This is a simple high-level overview of a scale-up testing method, for those who are new to it and need a basic blueprint.
Testing for scale is often a complicated business. Often, users think that it is too expensive because a test at scale requires many systems. This is a not often the case. You can establish the relationships between testing resources and results on any scale. Further, you can establish the character of scalability at small scales at first and then go from there. This is often the best approach in terms of incremental results.
When testing for scale, it is useful to establish your testing method at some arbitrarily small size of system and go from there. This allows you to prove out your testing apparatus and target system configuration in an affordable and easier-to-manage way. While a small system may not show you the scaled up performance that you want to measure, it gives you the first reference point you need in order to verify how a system scales.
Select Key Metrics
You can only establish the character of scaling by plotting multiple points between an independent and a dependent variable. At the highest level, the independent variable is "hardware" from a system scaling perspective, and "investment" from an TCO perspective. Most users will need to focus on how much hardware is needed to meet a given performance requirement, SLA, or throughput (or both). You must know the fundamental questions you are asking for the test to be framed and represented properly.
Metrics which are most often used include:
- response time, one of (or all of)
- p99 response time (historically called latency, but see the section on Timing Terms)
- read-specific p99 response time, as read patterns in systems are often much more indicative of overally scaling character
- Dataset Size
- Saturating throughput
- p99 response time at some nominal throughput
- data density
Nominal vs. Saturating throughput
Operational systems are not run in production at 100% utilization. As an operational system, properly managed, they will be deployed to scale over the demand with some added headroom. This headroom is crucial to allow for self-healing or administrative events at the control plane layer while maintaining the workload at some acceptable level (throughput and latency).
Realistic measurement of a production-like system in depends on knowing both what throughput that system is capable of and how it responds at a realistic loading level. Running a system in production at 10% utilization is not cost-effective. Conversely, running a system at 99% utilization is not effective for maintaining availability through variable load, hardware failures, or administrative actions. So how do you find the level of throughput to test at?
A basic recipe consists of:
- Run the workload at a reasonable concurrency and no rate throttling and measure the saturating throughput.
- Select a proportional loading level which represents what you would do in production. For example, for a headroom of 30%, you might select a loading level of 70%
- Run your main workload at the proportional rate using client-side rate-limiting, and take your response time measurements from this run.
Once you have established your metrics at nominal throughput on your baseline system, you are ready to scale up your test. For the scaling mode that you are testing, change an independent variable (add a node, add cores, or whatever constitutes a resource in your target system).
Repeat the test flow above with a different set of parameters. Once you get two sets of results, you have enough to start characterizing scalability.

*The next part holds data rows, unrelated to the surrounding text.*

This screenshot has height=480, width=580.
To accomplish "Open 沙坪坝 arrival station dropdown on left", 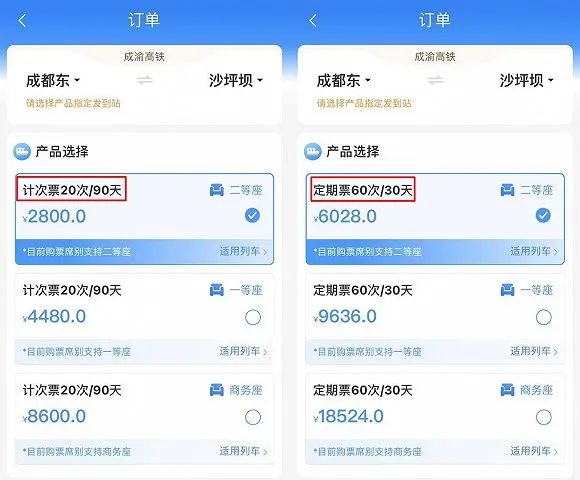I will (x=236, y=80).
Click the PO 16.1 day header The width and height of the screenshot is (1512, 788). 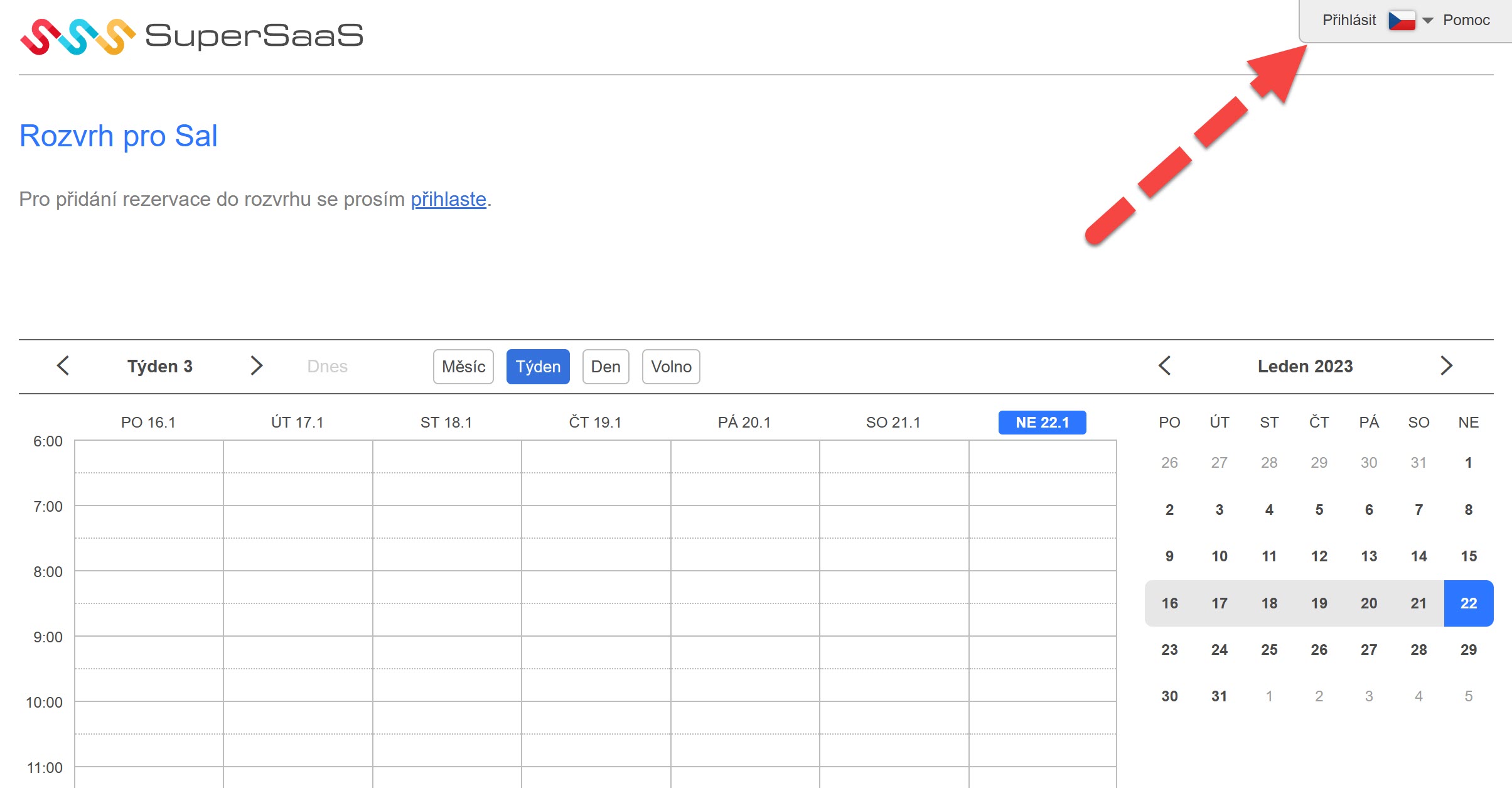click(x=148, y=423)
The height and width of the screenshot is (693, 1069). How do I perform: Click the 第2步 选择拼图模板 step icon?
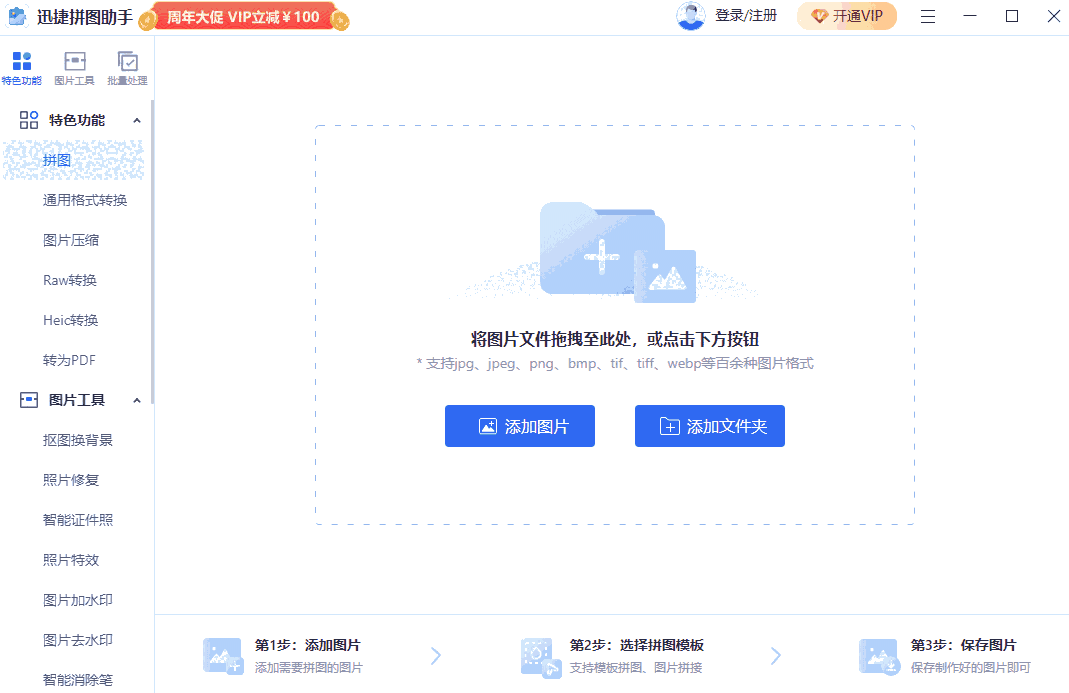point(540,655)
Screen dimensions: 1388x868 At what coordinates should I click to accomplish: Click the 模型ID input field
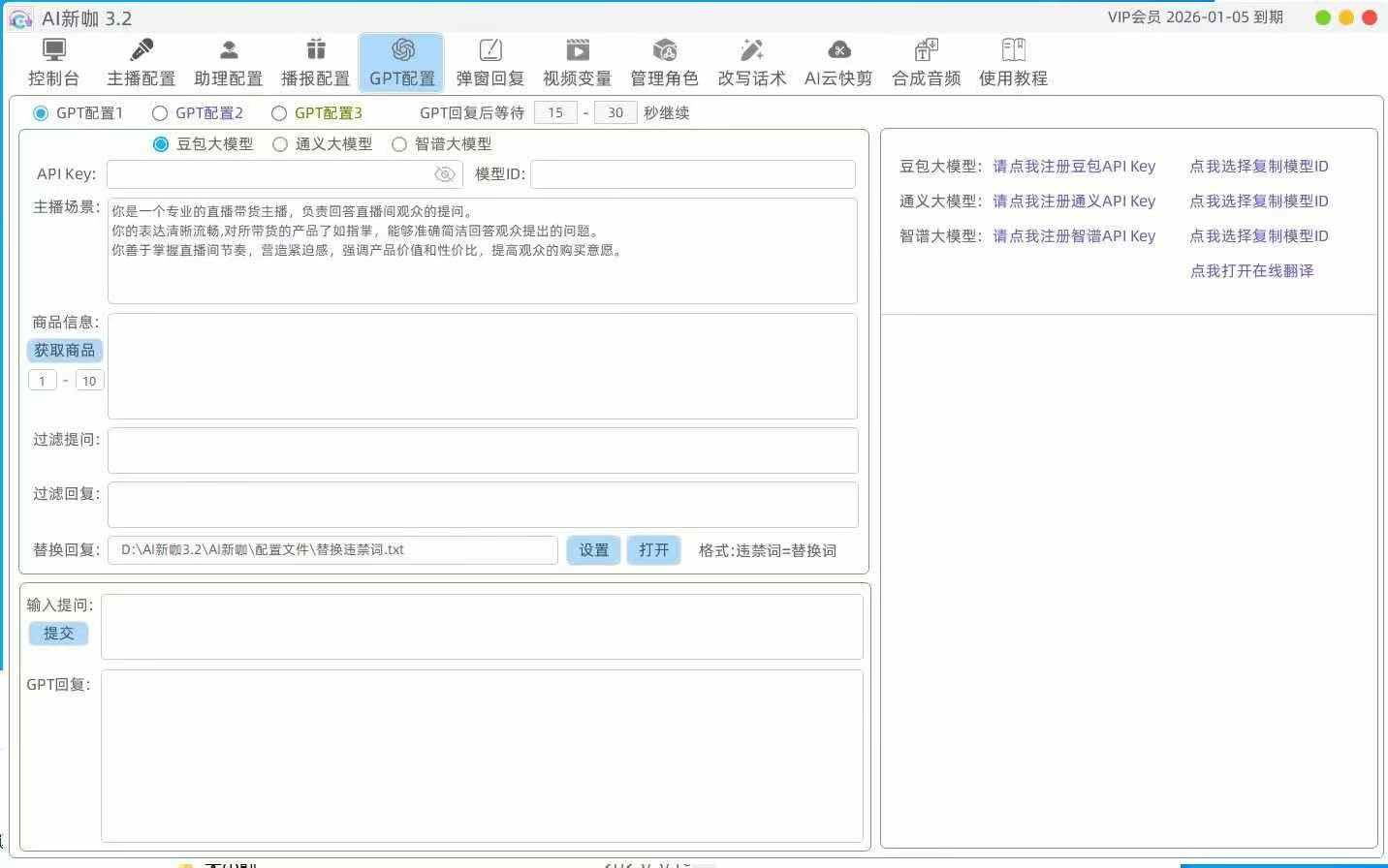pyautogui.click(x=692, y=174)
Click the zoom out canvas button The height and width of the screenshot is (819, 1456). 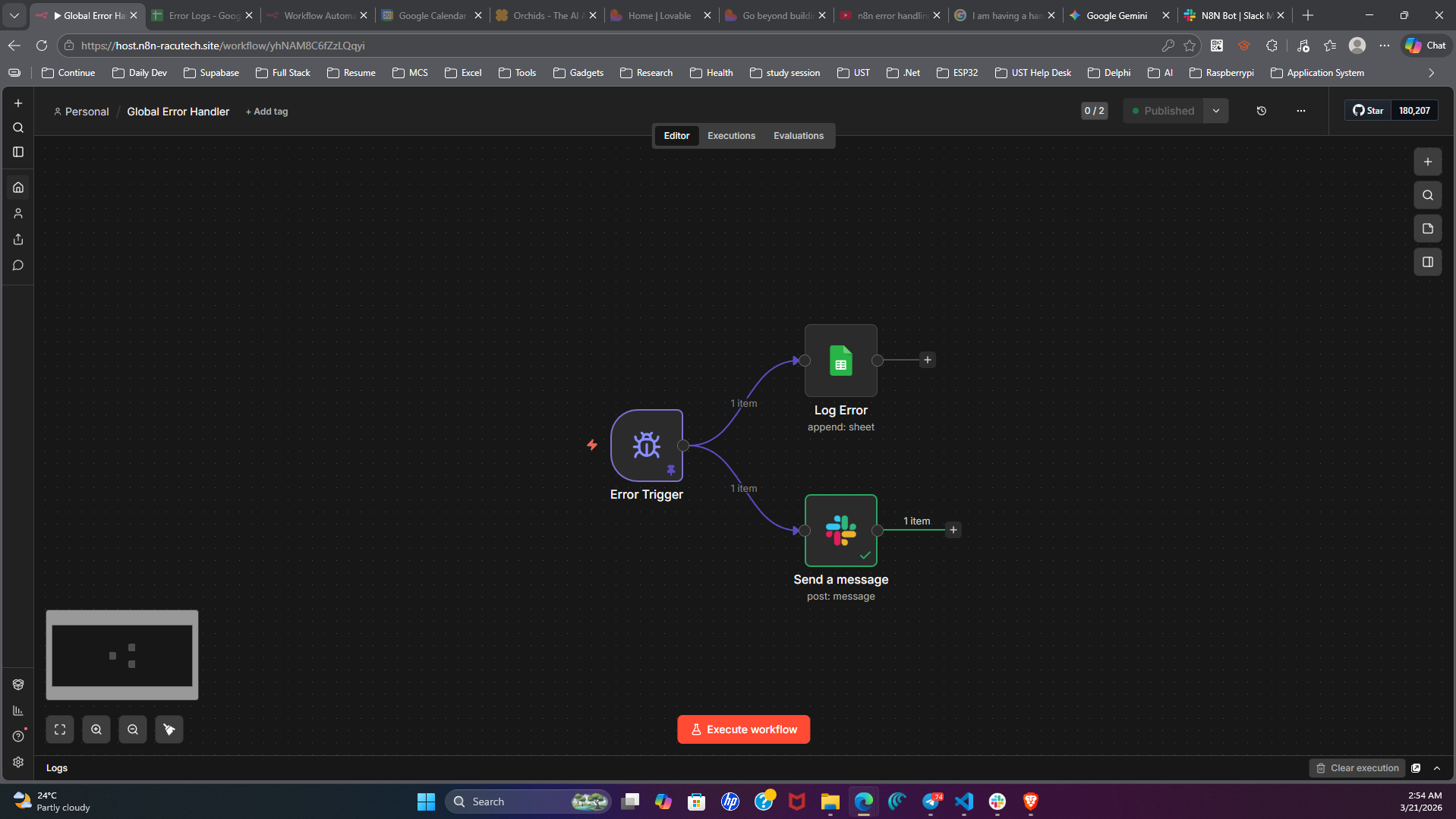(x=133, y=729)
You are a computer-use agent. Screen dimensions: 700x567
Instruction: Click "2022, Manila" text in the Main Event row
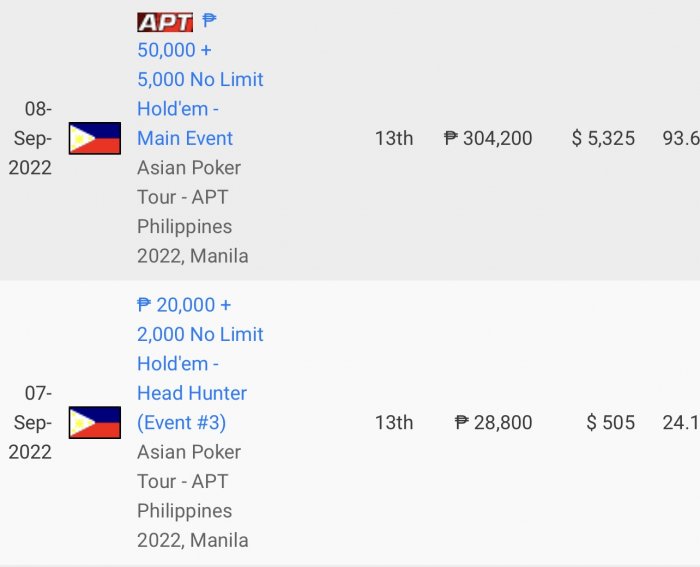[192, 256]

In general, distributed systems which are designed to scale focus on maintaining a given response time character when the proportion of resources is congruent to the rate of requests. Other scaling modes are available, but details vary by system, so be clear about what you are testing and why.
Explain Your Results
It is crucial that you frame the fundamental premise of your test in any results.
This includes key details, like:
- What questions you aim to answer - What is the purpose of the test?
- A high-level outline of the testing method or workflow used.
- Details on how metrics are measured (see Vantage Points)
- The basic formulae (like the nominal vs saturating rates above)
- a direct and uncomplicated visual about the fundamental relationship between the test parameters
- Full details of the system and workload used for testing. Even if you don't provide this up-front it has to be readily available when asked for any result to be taken seriously.